Tomorrowland Never Dies
Handy, Bruce. “Tomorrowland Never Dies.” Vanity Fair, March 2000: -, “Society” section.
”By the future,” HB means “an imagined destination, a vision, as opposed to the eventuality that rolls around whether we want it to or not” (116). “Until the 60s, America’s visions of the future were optimistic, unironic, and really pretty cool. Well, that future has more or less arrived, and what we’re left with is a nostalgia for those space-age mid-century dreams—the semi-kitsch echoes of Tomorrowland, The Jetsons, and the 1939 New York World’s Fair” (summary under title on first page of essay). Usefully contrast Walt Disney’s Tomorrowland and its DisneyCorp successor, which incorporates elements of Buck Rogers, Tim Burton’s BATMAN, STAR WARSJules Verne’s and Disney’s 20,000 Leagues Under the Sea (114). Other useful contrasts: The futuristic General Motors Futurama vision of America in 1960 vs. Matt Groening’s retro-futuristic Futurama show on Fox TV (q.v., under Drama); METROPOLIS vs.
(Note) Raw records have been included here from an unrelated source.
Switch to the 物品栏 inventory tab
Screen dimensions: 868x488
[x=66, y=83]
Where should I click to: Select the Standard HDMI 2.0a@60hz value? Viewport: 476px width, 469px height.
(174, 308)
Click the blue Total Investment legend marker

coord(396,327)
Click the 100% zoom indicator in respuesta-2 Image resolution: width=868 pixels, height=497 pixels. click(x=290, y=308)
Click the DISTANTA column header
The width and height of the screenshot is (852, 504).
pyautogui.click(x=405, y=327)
STAR WARS as a kind of transitional work, and more so BLADE RUNNER, “the Birth of a Nation of retro-futurism.” See pp. 122-23 of this essay for GATTACA, FIFTH ELEMEN], THE BICENTENNIAL MAN (1999 film), BRAZIL, the MAD MAX series, THE MATRIX, 12 MONKEYS, SLEEPER, THINGS TO COME, TRON (1982) the new VW Beetle, the iMac computer design as based on The JETSONS, and the Encounter Restaurant, “the quintessential Southern California restaurant of the 1990s,” which turned “an authentically forward-looking work into a phony version of what it already was (122-23; films listed under Drama). See for retro-futurism’s appeal in the Jetsonian “comforting portrayal of the future that’s nostalgic” and “The difference between genuine futurism and retro-futurism” as “the difference between what the future once man to people and what it doesn’t mean now”—which, we add, seems very important for Modernism vs. postmodernism as styles and world-views. CAUTION: Except insofar as “The child is father to the man,” the Bruce Willis character in 12 MONKEYS doesn’t turn “out to be his own father”—or, not unless we missed something important in the film (122).